Insel Kos Alfa-Horse Anfahrt 

   Reiten auf der Insel Kos

Strandreiten?

Im Prinzip nichts dagegen einzuwenden. Jeder, der etwas am Strand auf Kos unternehmen will, benötigt eine Lizenz für sein Gewerbe. Die Strände sind öffentlich, es gibt also keine Privatstrände. Es gibt Lizenzen für Surfstationen, Cafebars, Motorbootfahren, Jetski, usw.

Es gibt sehr belebte Strände, beispielsweise die Küste zwischen Mastichari-Marmari-Tigaki, für die keine unfallträchtigen Sport- oder Leisureangebote eine Lizenz erhalten. So gibt es auch keine Lizenz fürs Strandreiten. Gewerbeausübung ohne Lizenz fallen in Griechenland unters Strafrecht (criminal act) und werden mit Geld- und/oder Gefängnisstrafe geahndet. Natürlich deckt auch ein Versicherungsvertrag keine Unfälle, die bei der Ausübung krimineller Tätigkeiten geschehen.

Pferde werden in Griechenland juristisch wie "Fortbewegungsmittel", also Autos, Motorräder, usw., eingestuft. Diese dürfen somit lediglich öffentliche Strassen benützen, und der Strand ist keine Strasse.

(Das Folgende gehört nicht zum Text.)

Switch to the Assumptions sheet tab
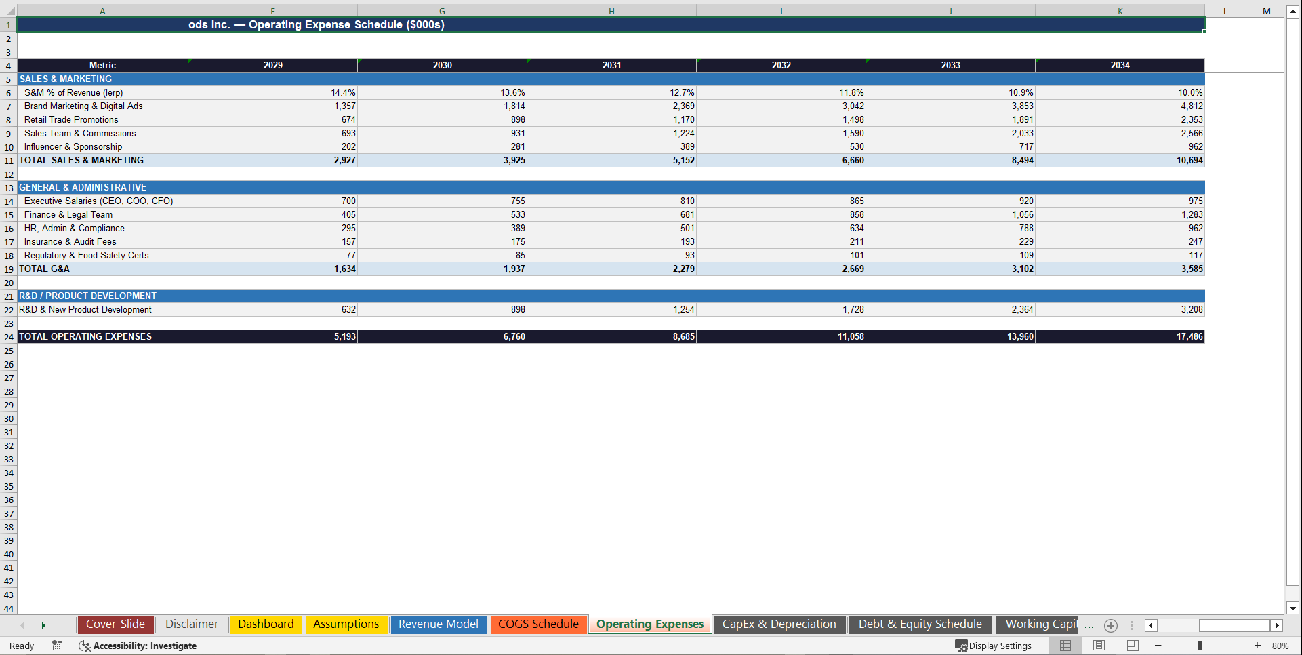 tap(346, 624)
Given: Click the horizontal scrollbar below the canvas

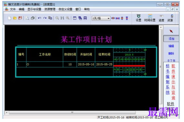Looking at the screenshot, I should click(x=72, y=113).
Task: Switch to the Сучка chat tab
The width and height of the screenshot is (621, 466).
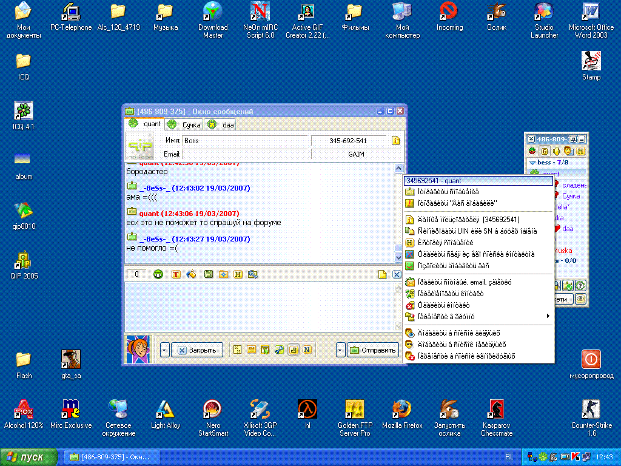Action: 184,124
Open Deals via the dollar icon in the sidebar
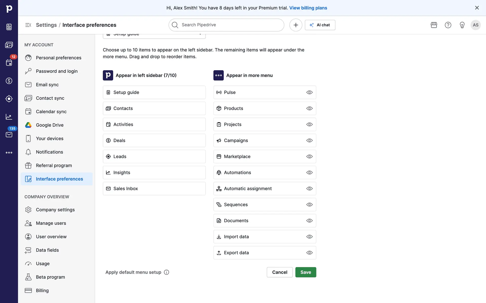The width and height of the screenshot is (486, 303). [9, 81]

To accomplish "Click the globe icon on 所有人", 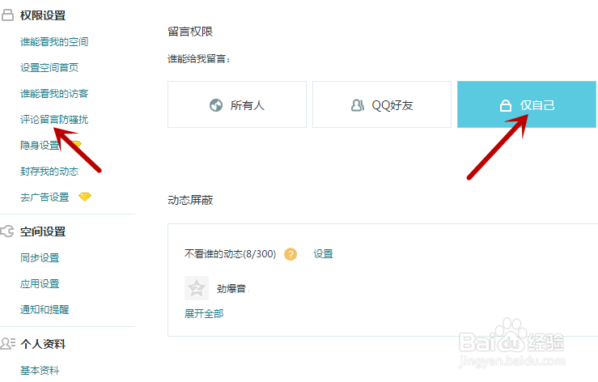I will pos(215,105).
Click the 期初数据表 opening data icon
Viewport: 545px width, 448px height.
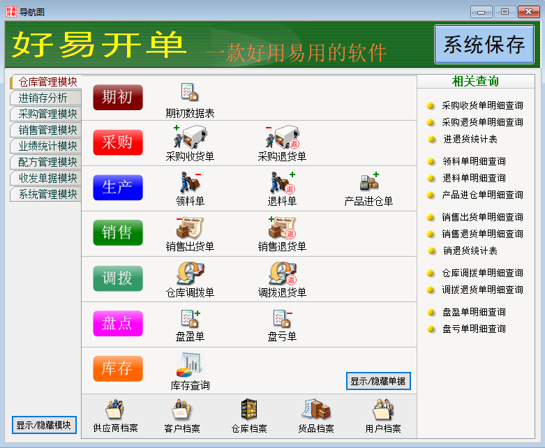coord(190,92)
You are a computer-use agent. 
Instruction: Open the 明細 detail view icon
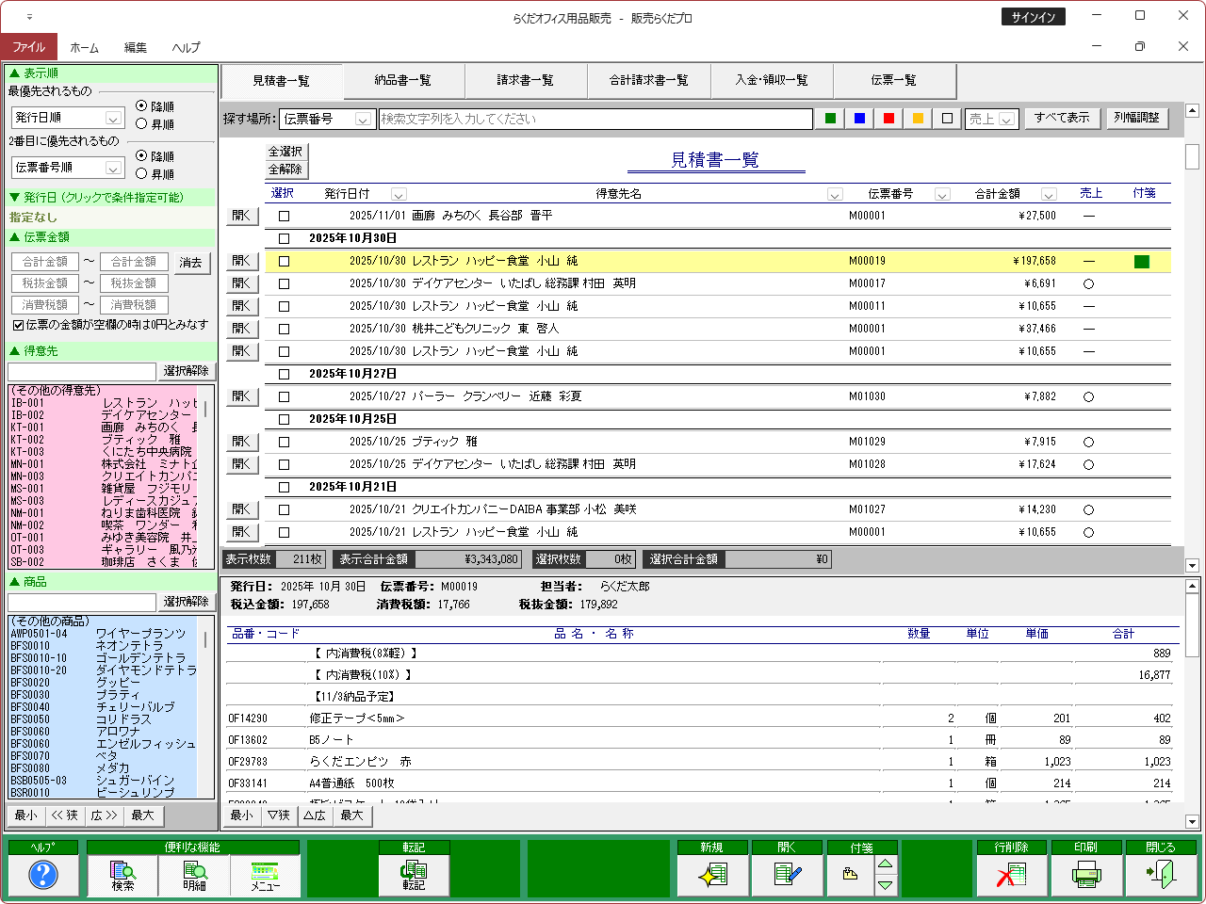[194, 876]
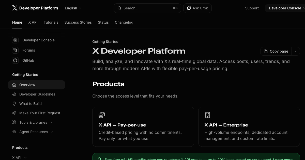Viewport: 305px width, 160px height.
Task: Select the GitHub icon in the sidebar
Action: (15, 60)
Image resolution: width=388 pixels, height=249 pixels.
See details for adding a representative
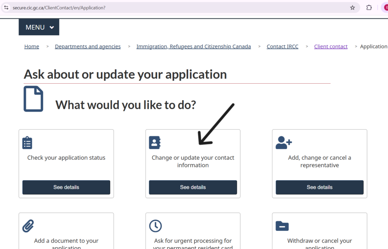[x=319, y=187]
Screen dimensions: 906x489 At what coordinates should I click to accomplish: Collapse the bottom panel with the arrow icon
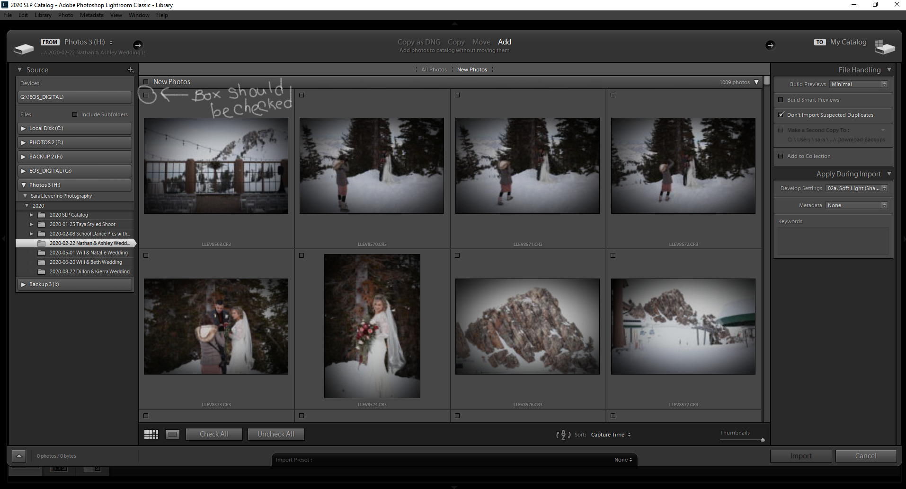coord(19,456)
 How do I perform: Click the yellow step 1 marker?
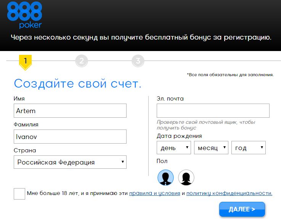coord(25,61)
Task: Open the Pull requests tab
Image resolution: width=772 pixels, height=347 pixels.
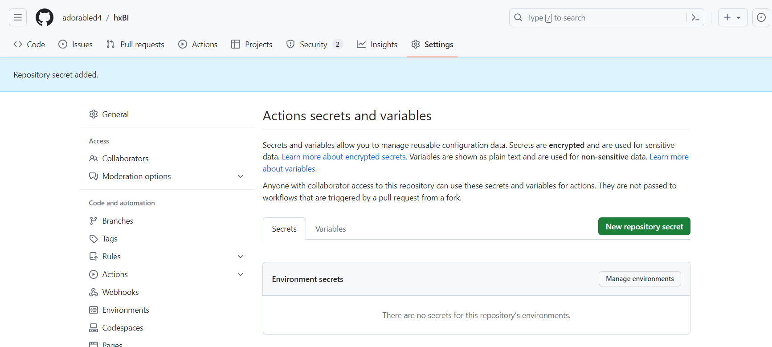Action: click(135, 45)
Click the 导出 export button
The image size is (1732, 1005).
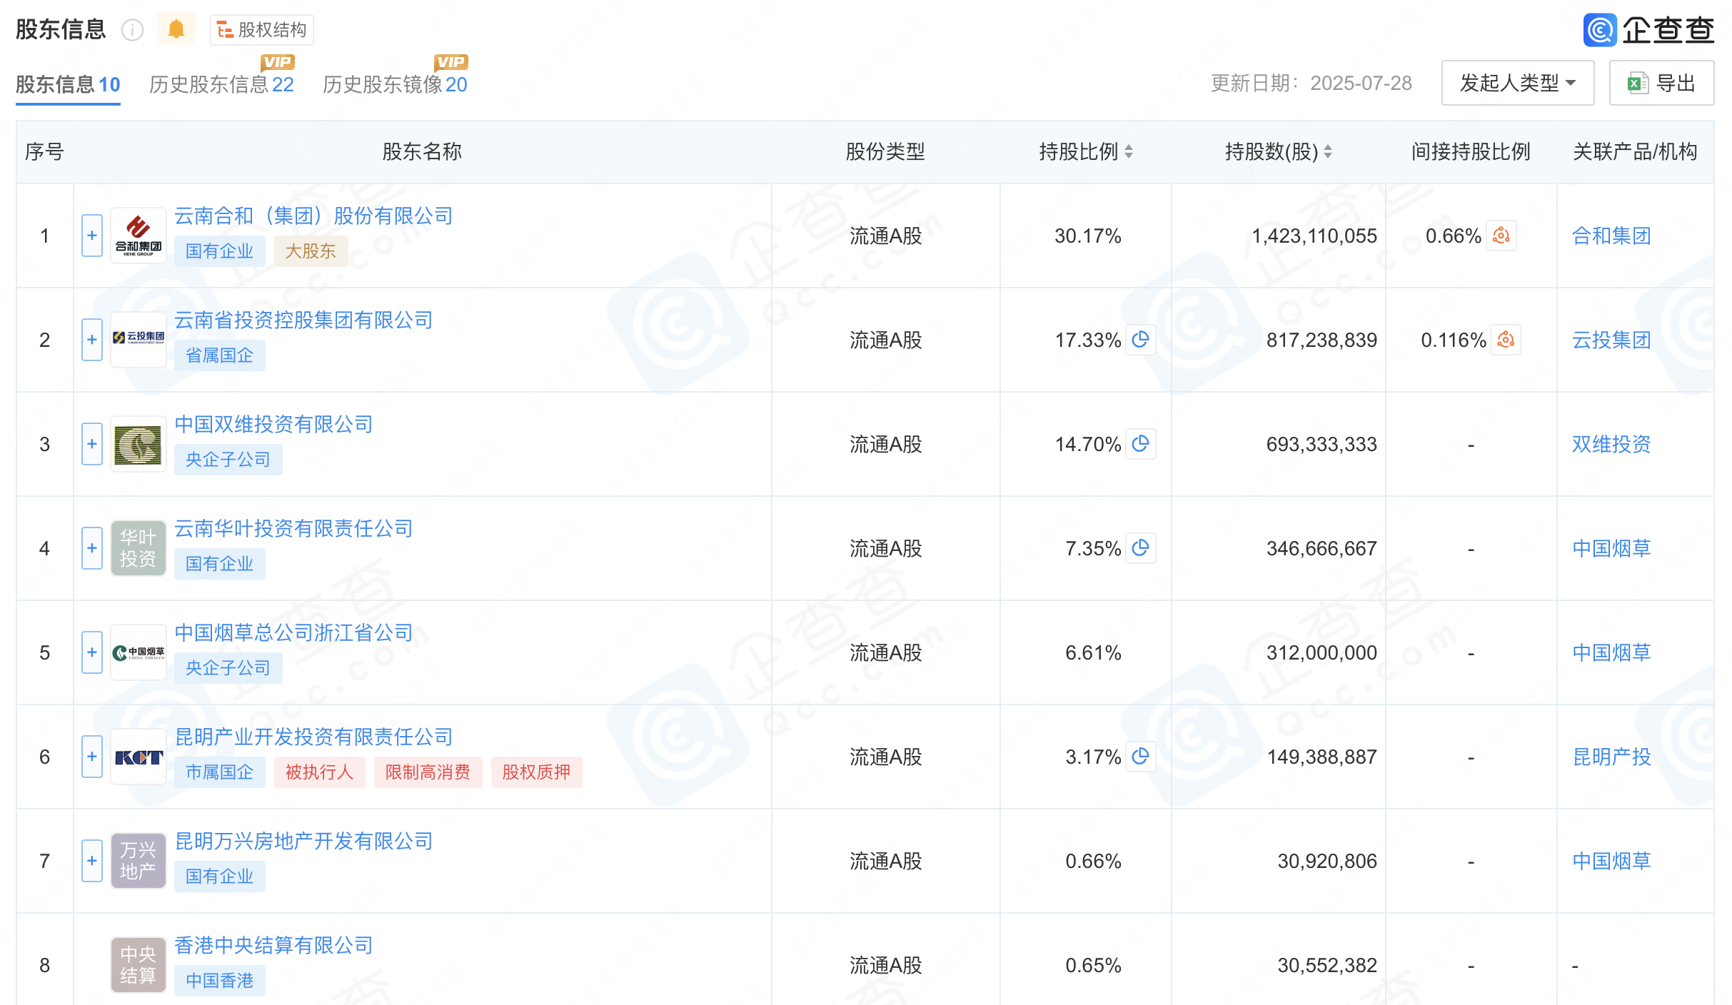click(1661, 84)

Unappetitlich sind nicht nur die Hinterlassenschaften der Pferde am Strand und im Wasser; unappetitlich ist auch der griechische Reitstall "Salt Lake Riding", das Material und die Pferdehaltung. 

Siehe: http://cos-island.info/eb3/eb3-saltlakeridingkos.htm

Angeboten werden ausserdem Ritte um den Salzsee. Der Salzsee ist Naturschutzgebiet und somit für alle "Fortbewegungsmittel" gesperrt.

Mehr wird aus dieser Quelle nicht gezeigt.